Consigne. Dans le texte ci-dessous sur les petits livres de géographie, recopiez mot pour mot tout ce qui va de « On avoit auparavant » jusqu'à « de M. Expilly. ».

Extrait du document.
-.-.-
Ce n’étoit pas assez d’avoir des Dictionnaires portatifs sur la Géographie, on nous a donné de petits livres sur cette science qui se perdent presque entre les mains. Tel est le Petit tableau de l’univers, espêce d’Almanach géographique fait avec soin.

On avoit auparavant le Geographe manuel par M. l’Abbé Expilly, in-24. Ce livre a été si souvent imprimé qu’on ne peut douter qu’il ne soit utile. Il auroit été peut-être à souhaiter que l’auteur eût plus soigné son style, & qu’il y eût une plus grande proportion entre ses divers articles. De grands Royaumes n’occupent qu’un petit espace, & de petites isles, telles que la Corse, un fort grand. Au reste ce défaut peut facilement se corriger, & il ne nuit point à la bonté de l’ouvrage de M. Expilly.

§. II.

Voyages dans toutes les parties du monde.
-.-.-
(Données recueillies)
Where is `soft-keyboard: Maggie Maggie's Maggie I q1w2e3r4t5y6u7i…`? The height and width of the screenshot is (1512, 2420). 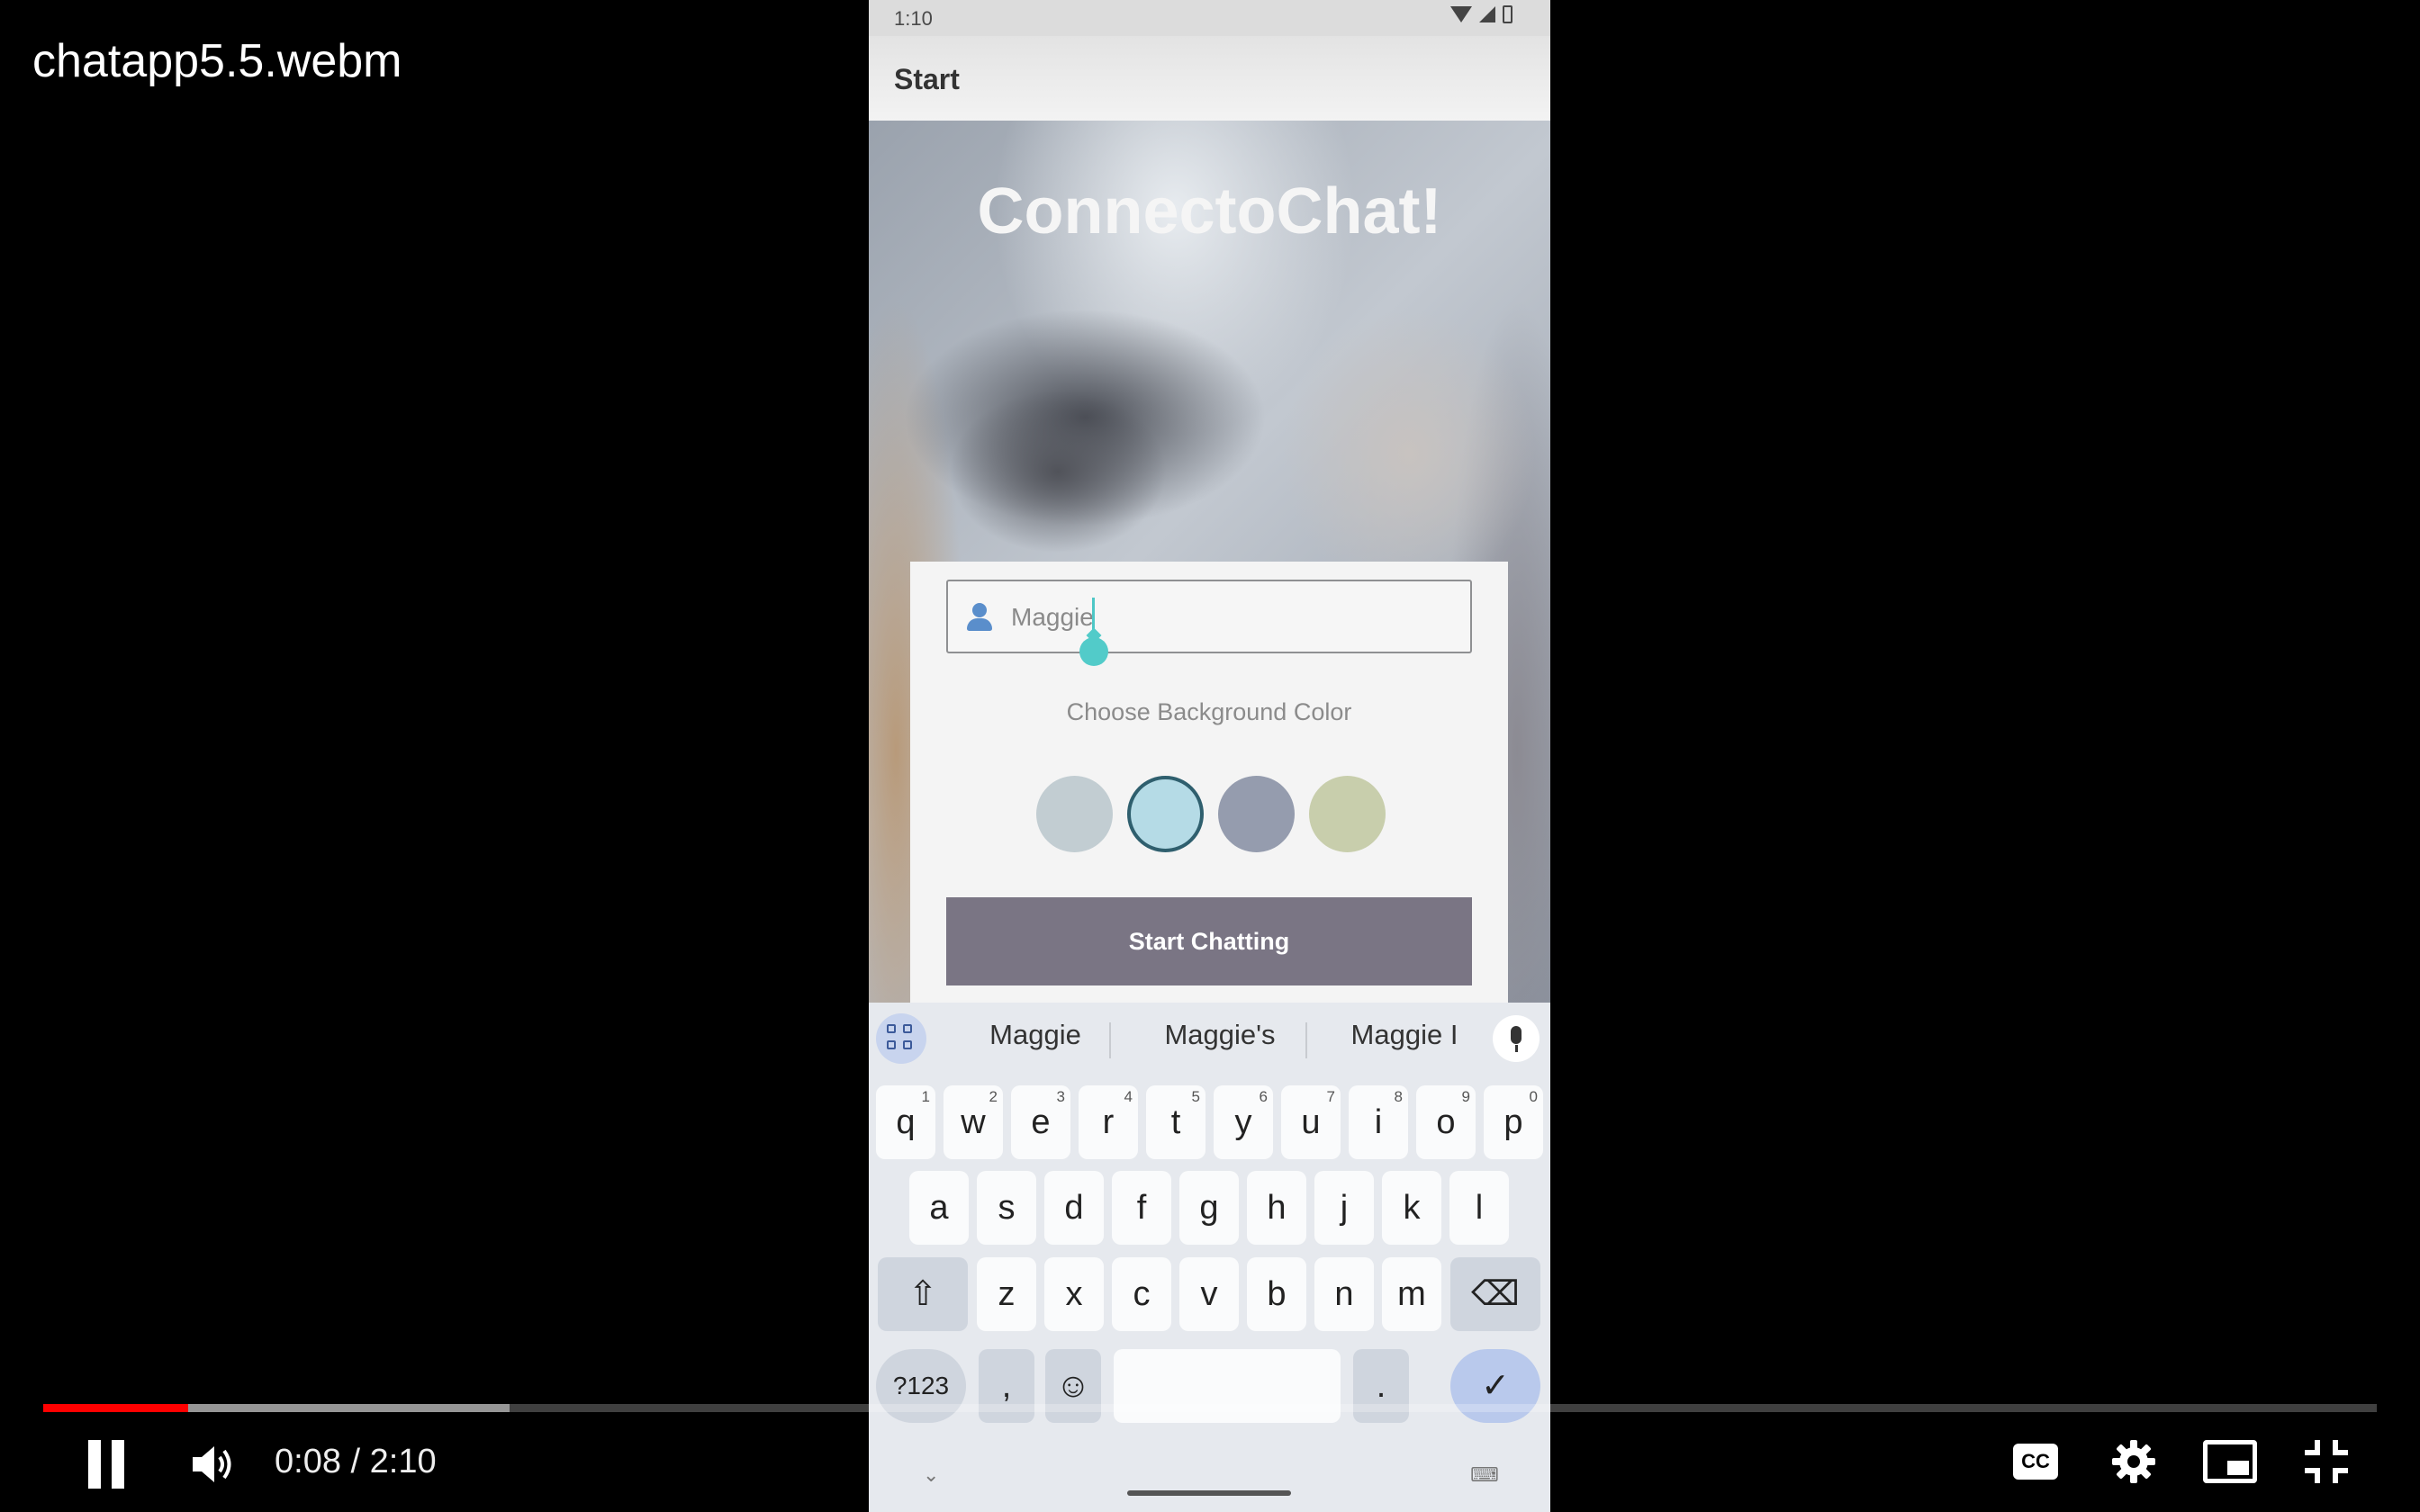
soft-keyboard: Maggie Maggie's Maggie I q1w2e3r4t5y6u7i… is located at coordinates (1210, 1258).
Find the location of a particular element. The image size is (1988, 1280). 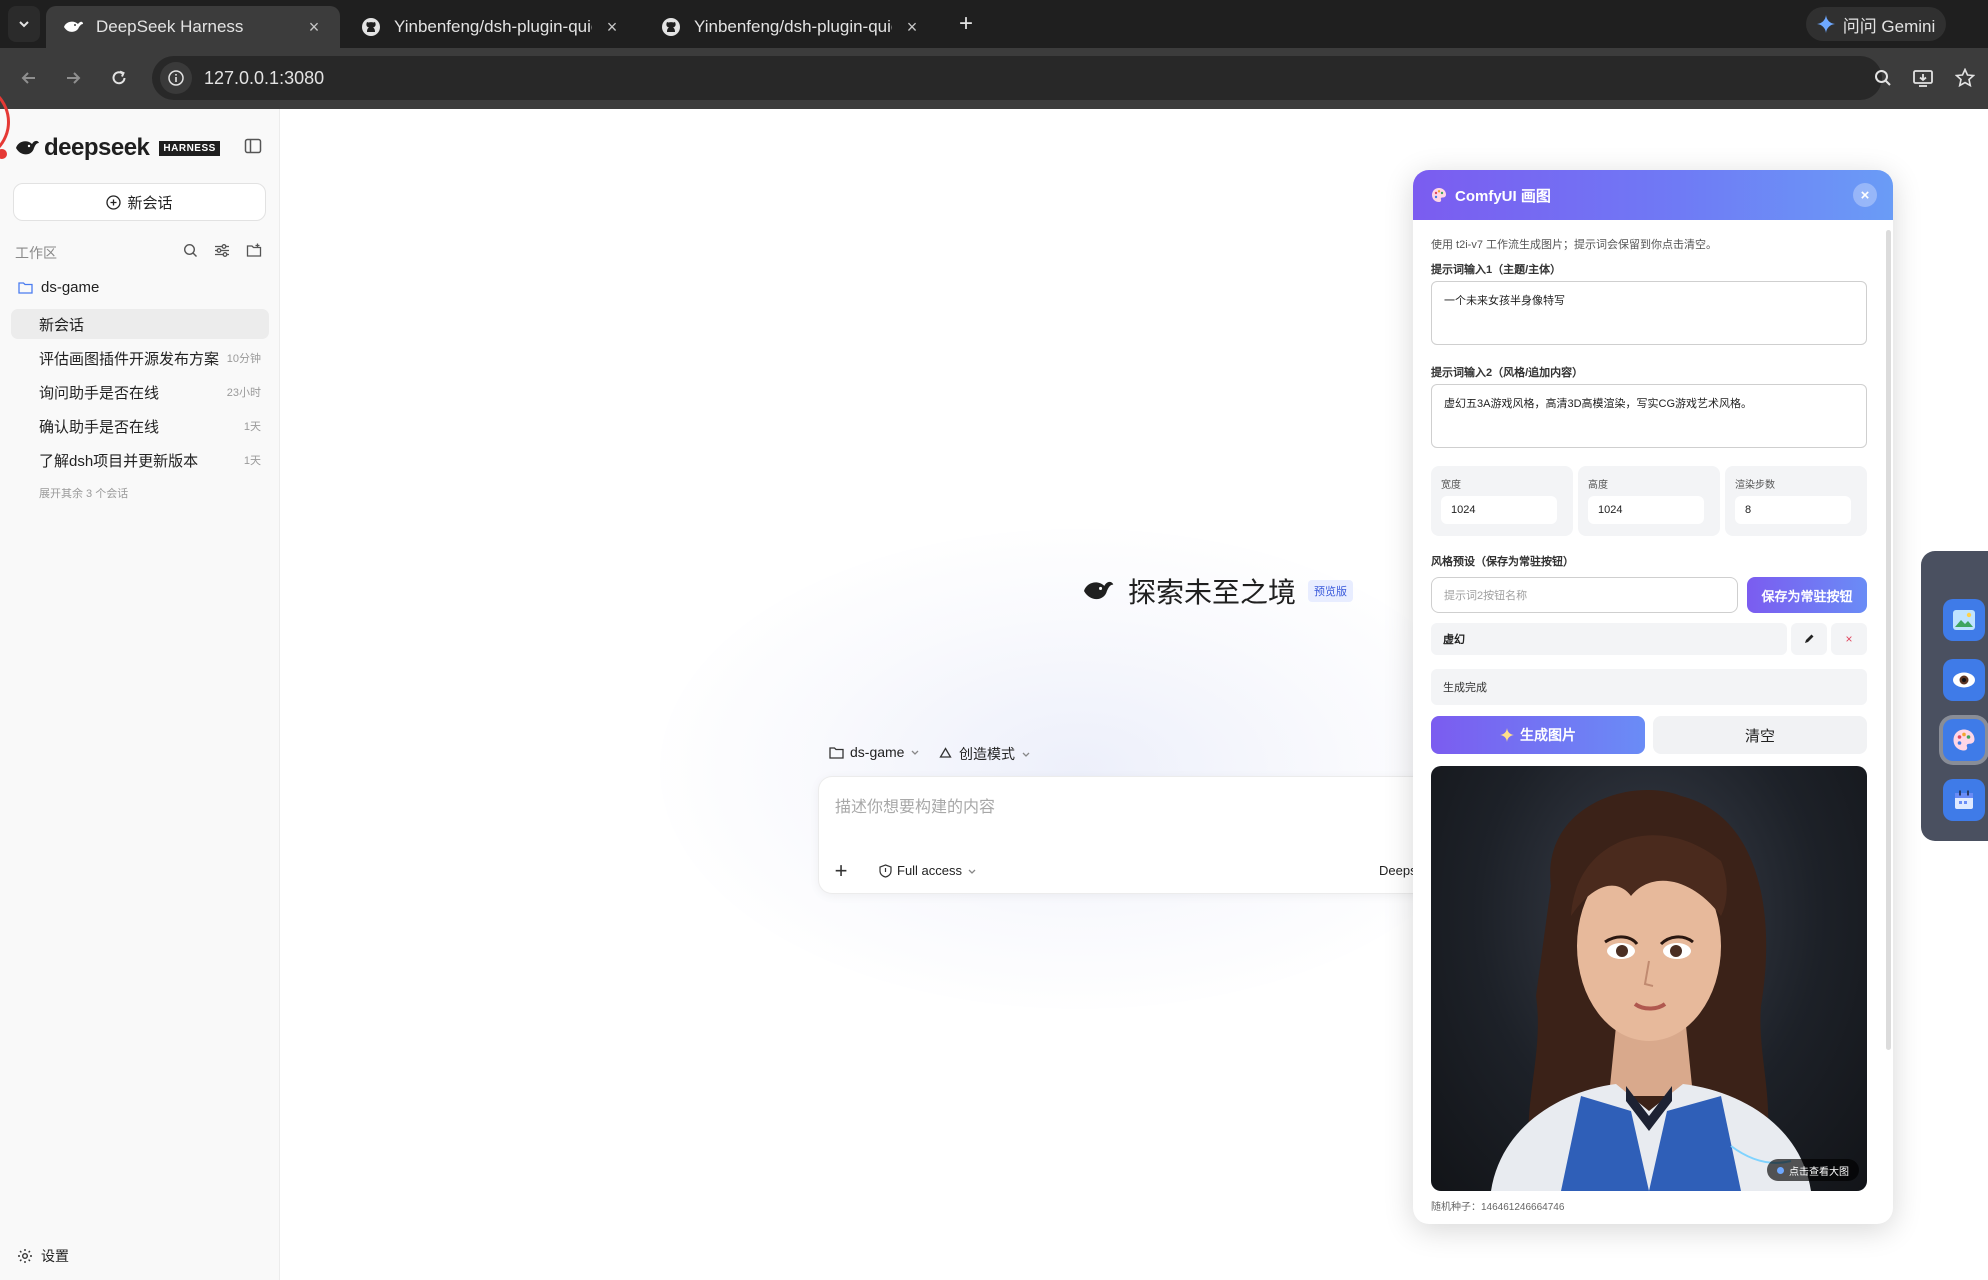

expand-more-conversations: 展开其余 3 个会话 is located at coordinates (84, 493).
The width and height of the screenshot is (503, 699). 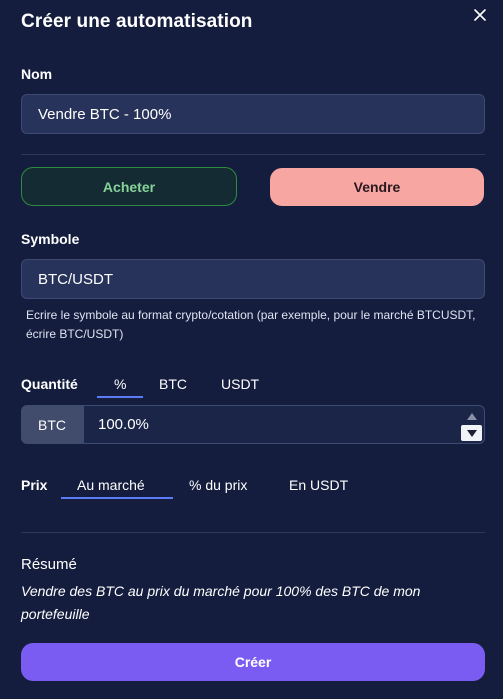 I want to click on price-tab-market: Au marché, so click(x=111, y=485).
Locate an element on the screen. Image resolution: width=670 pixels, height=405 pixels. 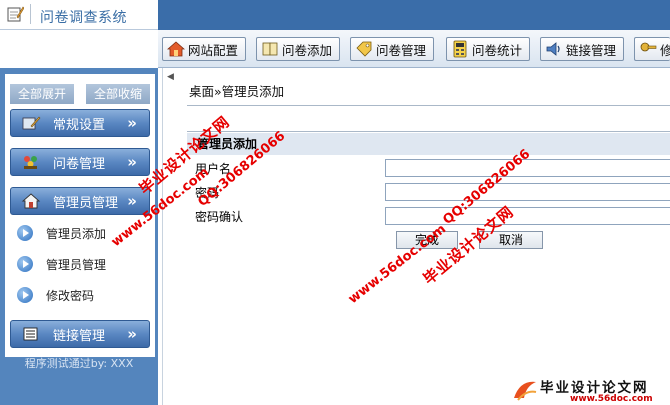
sidebar-section-label: 常规设置 is located at coordinates (80, 125).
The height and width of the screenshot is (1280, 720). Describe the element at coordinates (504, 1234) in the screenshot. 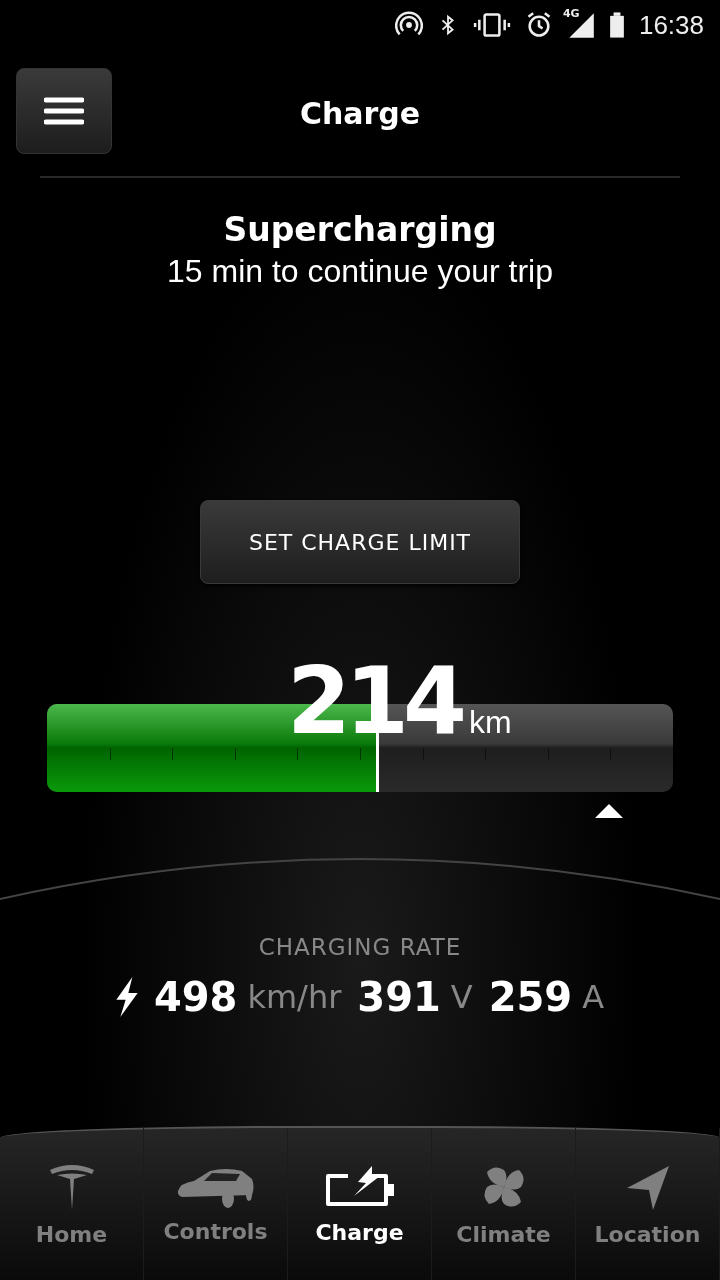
-.-.-
Réponse.
On avoit auparavant le Geographe manuel par M. l’Abbé Expilly, in-24. Ce livre a été si souvent imprimé qu’on ne peut douter qu’il ne soit utile. Il auroit été peut-être à souhaiter que l’auteur eût plus soigné son style, & qu’il y eût une plus grande proportion entre ses divers articles. De grands Royaumes n’occupent qu’un petit espace, & de petites isles, telles que la Corse, un fort grand. Au reste ce défaut peut facilement se corriger, & il ne nuit point à la bonté de l’ouvrage de M. Expilly.